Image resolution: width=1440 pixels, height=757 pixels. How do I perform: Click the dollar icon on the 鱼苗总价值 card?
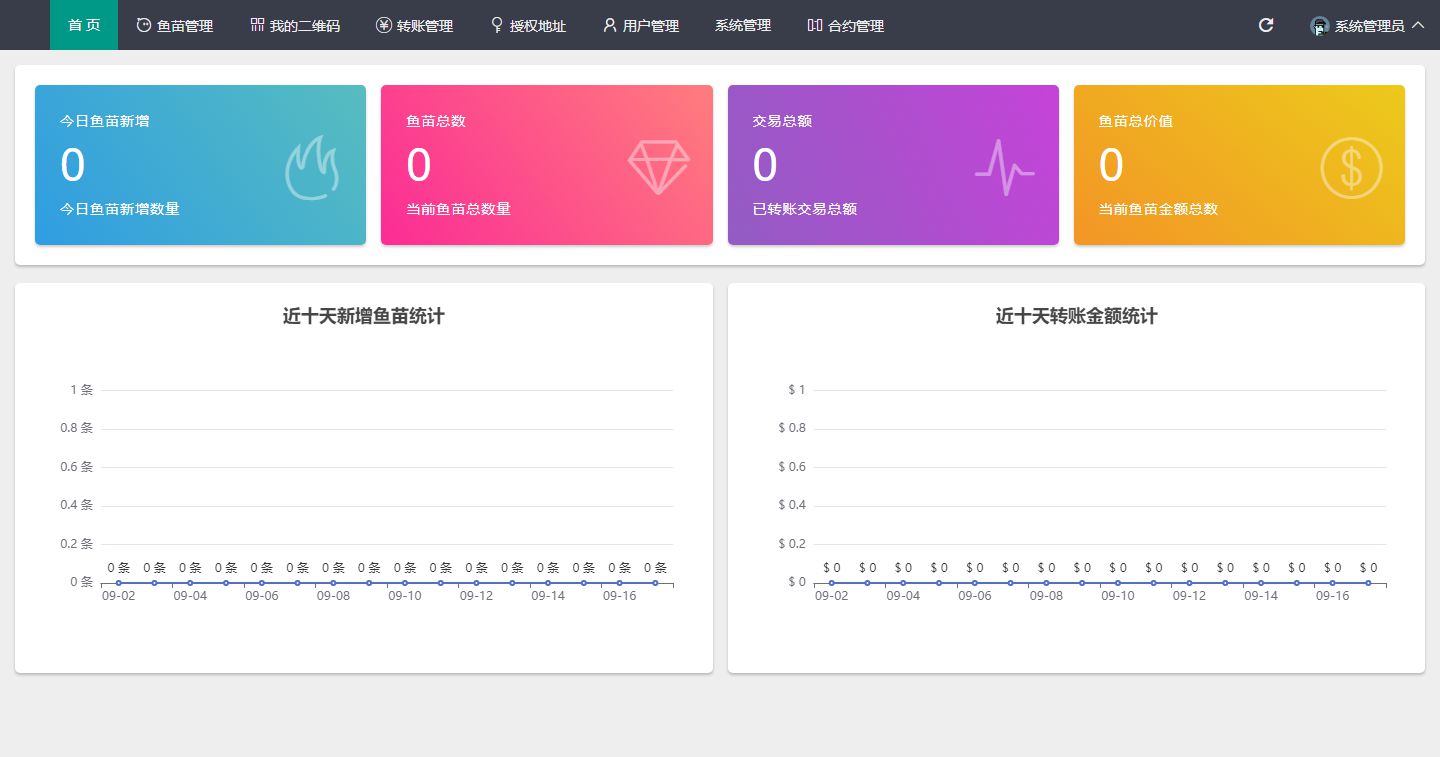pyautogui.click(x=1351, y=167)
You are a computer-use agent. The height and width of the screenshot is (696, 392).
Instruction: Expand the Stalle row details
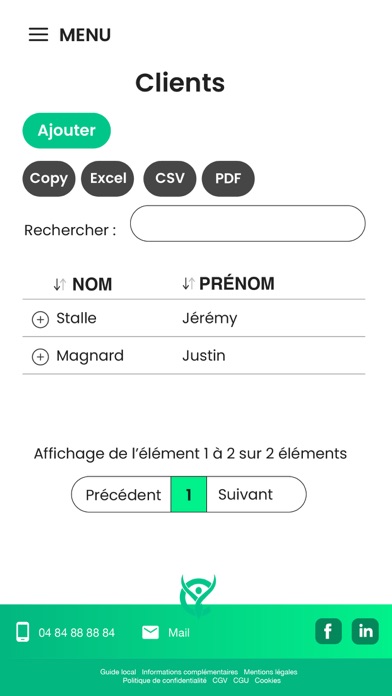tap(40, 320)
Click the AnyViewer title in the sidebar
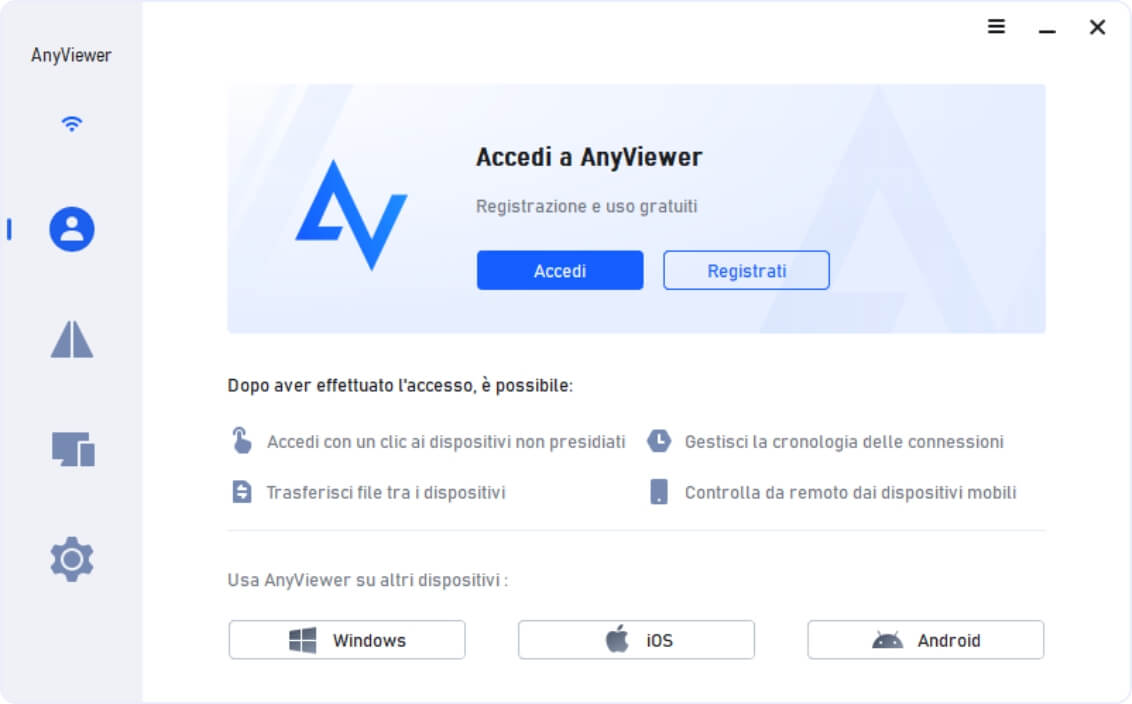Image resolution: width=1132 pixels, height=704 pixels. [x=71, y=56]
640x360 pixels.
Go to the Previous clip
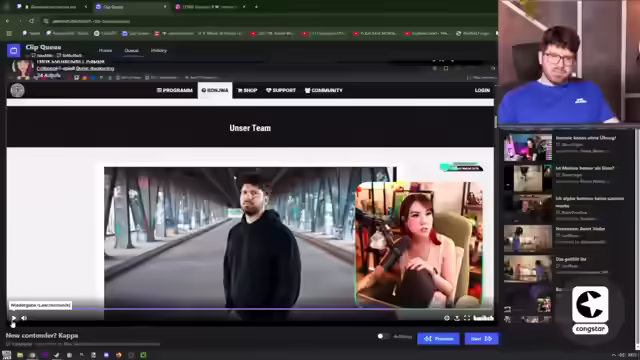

TASK ITEM>
Leave every picture out and output the records exactly.

RESPONSE TO THIS TASK>
Image resolution: width=1440 pixels, height=757 pixels. How do I perform: Click the dollar icon on the 鱼苗总价值 card?
pyautogui.click(x=1351, y=167)
You are a computer-use agent. The height and width of the screenshot is (696, 392).
Instruction: Expand the Stalle row details
tap(40, 320)
Click the AnyViewer title in the sidebar
Image resolution: width=1132 pixels, height=704 pixels. [x=71, y=56]
640x360 pixels.
Go to the Previous clip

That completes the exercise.